Discussion of ICWS-86 and ICWS-88
Newsgroups: rec.games.corewar
From: (Mark A. Durham)
Subject: Intro to Redcode Part I
Organization: Rice University, Houston, TX
Date: Thu, 14 Nov 1991 09:41:37 GMT
Introduction to Redcode
------
I. Preface - Reader Beware! { Part I }
II. Notation { Part I }
III. MARS Peculiarities { Part I }
IV. Address Modes { Part II }
V. Instruction Set { Part II }
------
I. Preface - Reader Beware!
The name "Core War" arguably can be claimed as public domain.
Thus, any program can pass itself off as an implementation of Core
War. Ideally, one would like to write a Redcode program on one system
and know that it will run in exactly the same manner on every other
system. Alas, this is not the case.
Basically, Core War systems fall under one of four catagories:
Non-ICWS, ICWS'86, ICWS'88, or Extended. Non-ICWS systems are usually
a variant of Core War as described by A. K. Dewdney in his "Computer
Recreations" articles appearing in Scientific American. ICWS'86 and
ICWS'88 systems conform to the standards set out by the International
Core War Society in their standards of 1986 and 1988, respectively.
Extended systems generally support ICWS'86, ICWS'88, and proprietary
extensions to those standards. I will discuss frequently common
extensions as if they were available on all Extended systems (which
they most certainly are not).
I will not describe Non-ICWS systems in this article. Most Non-
ICWS systems will be easily understood if you understand the systems
described in this article however. Although called "standards",
ICWS'86 and ICWS'88 (to a lesser extent) both suffer from ambiguities
and extra-standard issues which I will try to address.
This is where the reader should beware. Because almost any
interpretation of the standard(s) is as valid as any other, I
naturally prefer MY interpretation. I will try to point out other
common interpretations when ambiguities arise though, and I will
clearly indicate what is interpretation (mine or otherwise) as such.
You have been warned!
------
II. Notation
"86:" will indicate an ICWS'86 feature. "88:" will indicate an
ICWS'88 feature. "X:" will indicate an Extended feature. "Durham:"
will indicate my biased interpretation. "Other:" will indicate
interpretations adhered to by others. "Commentary:" is me explaining
what I am doing and why. "Editorial:" is me railing for or against
certain usages.

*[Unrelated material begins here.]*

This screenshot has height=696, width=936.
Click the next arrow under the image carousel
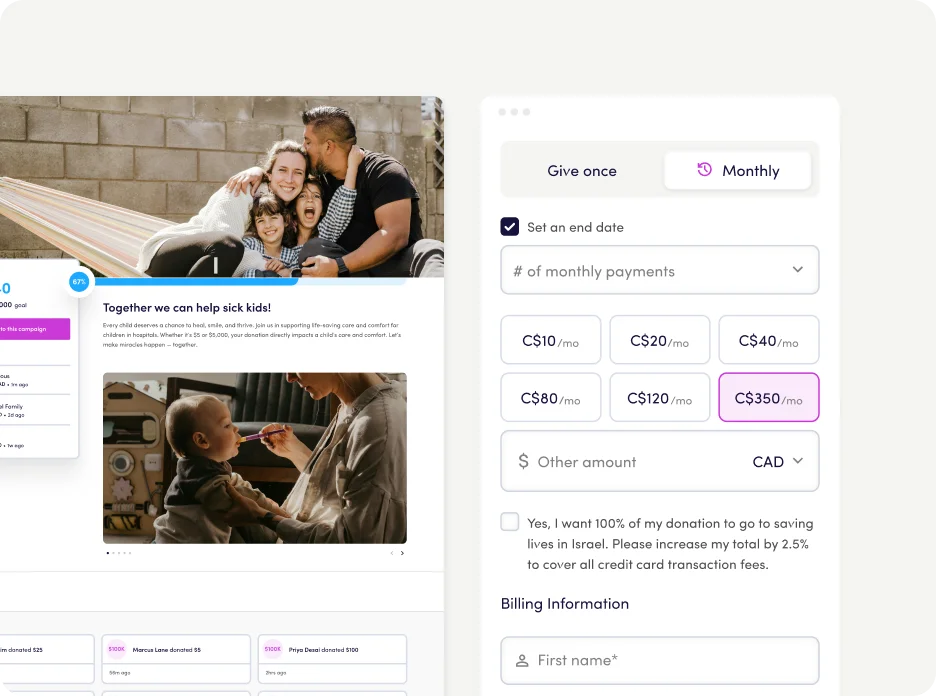coord(402,553)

Items without colon-suffixed prefaces can be
considered universal.
Redcode consists of assembly language instructions of the form
<label> <opcode> <A-mode<A-field>, <B-mode<B-field> <comment>
An example Recode program:
; Imp
; by A. K. Dewdney
;
imp MOV imp, imp+1 ; This program copies itself ahead one
END ; instruction and moves through memory.
The <label> is optional.
86: <label> begins in the first column, is one to eight characters
long, beginning with an alphabetic character and consisting
entirely of alphanumerals. Case is ignored ("abc" is equivalent
to "ABC").
88: <label> as above, except length is not limited and case is not
addressed. Only the first eight characters are considered
significant.
X: <label> can be preceded by any amount of whitespace (spaces, tabs,
and newlines), consists of any number of significant alphanumerals
but must start with an alphabetic, and case is significant ("abc"
is different from "ABC").
Commentary: I will always use lowercase letters for labels to
distinguish labels from opcodes and family operands.

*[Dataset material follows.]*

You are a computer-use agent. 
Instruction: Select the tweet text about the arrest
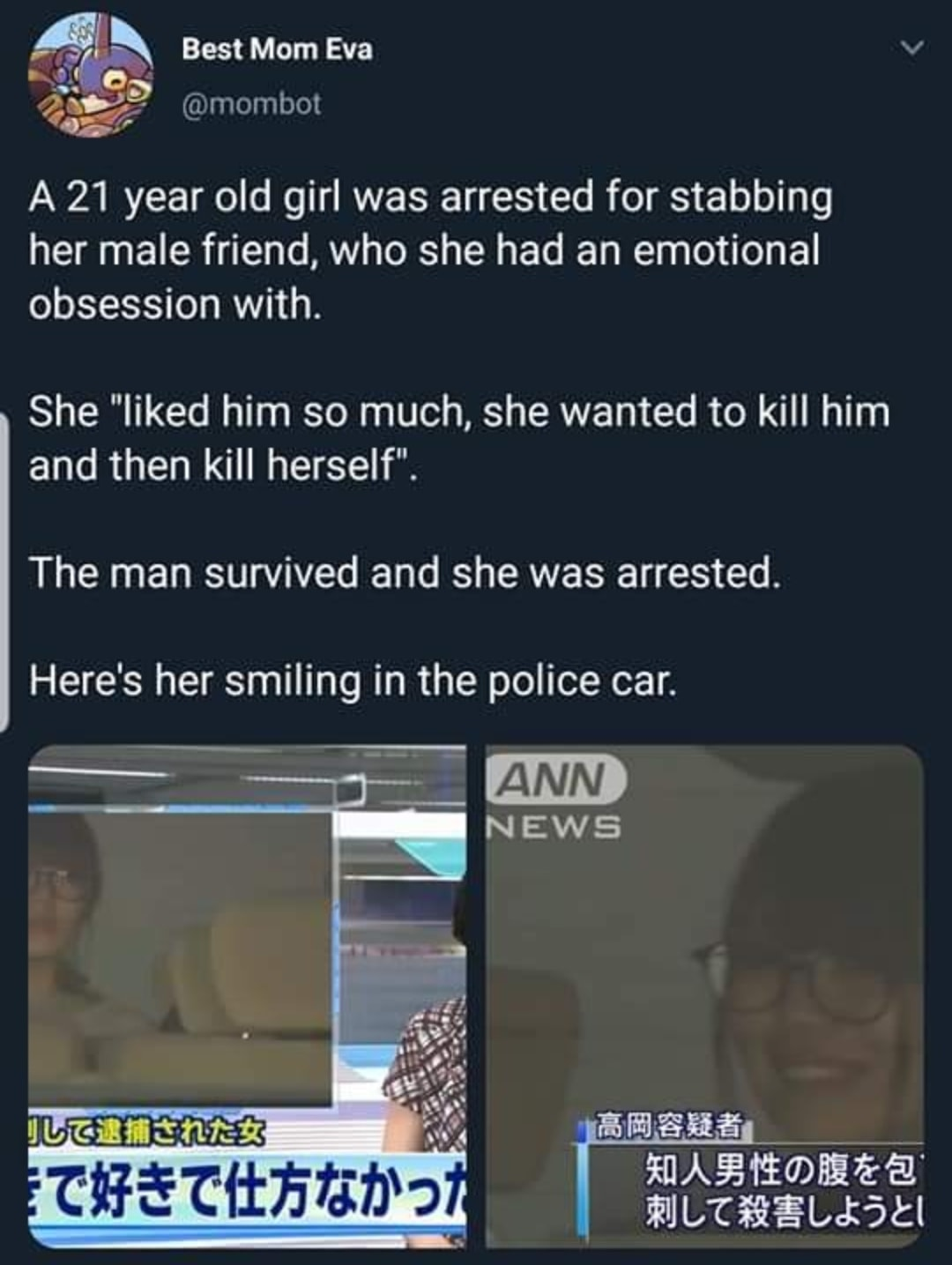click(x=430, y=249)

The <opcode> is separated from the <label> (if there is one) by
whitespace. Opcodes may be entered in either uppercase or
lowercase. The case does not alter the instruction. DAT, MOV,
ADD, SUB, JMP, JMZ, JMN, DJN, CMP, SPL, and END are acceptable
opcodes.
86: SPACE is also recognized as an opcode.
88: SLT and EQU are recognized as opcodes. SPACE is not.

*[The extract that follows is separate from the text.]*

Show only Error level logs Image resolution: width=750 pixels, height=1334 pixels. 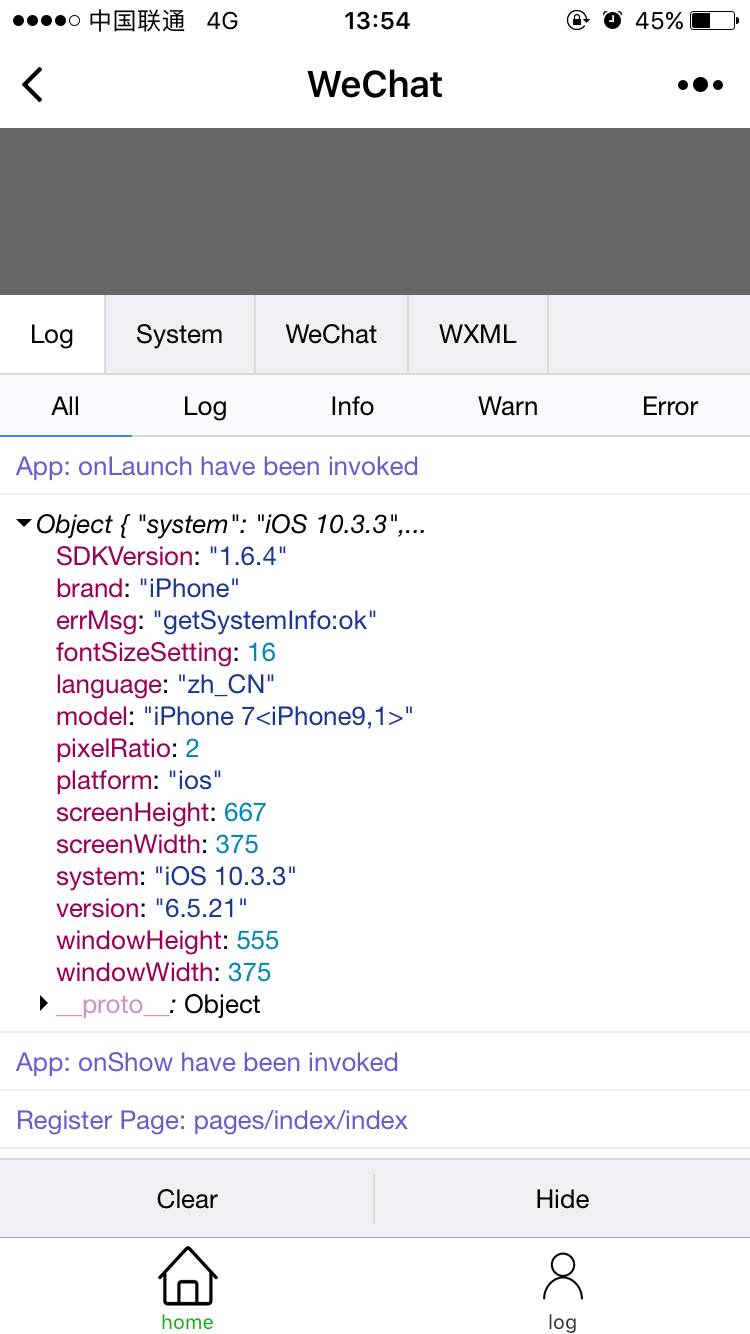(670, 407)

X: All of the above are recognized as opcodes as well as XCH and PCT,
plus countless other extensions.
Commentary: END, SPACE, and EQU are known as pseudo-ops because they
really indicate instructions to the assembler and do not produce
executable code. I will always capitalize opcodes and pseudo-ops
to distinguish them from labels and text.
The <A-mode> and <A-field> taken together are referred to as the
A-operand. Similarly, the <B-mode<B-field> combination is known
as the B-operand. The A-operand is optional for some opcodes.
The B-operand is optional for some opcodes. Only END can go
without at least one operand.
86: Operands are separated by a comma.
88: Operands are separated by whitespace.
X: Operands are separated by whitespace and/or a comma. Lack of a
comma can lead to unexpected behaviour for ambiguous constructs.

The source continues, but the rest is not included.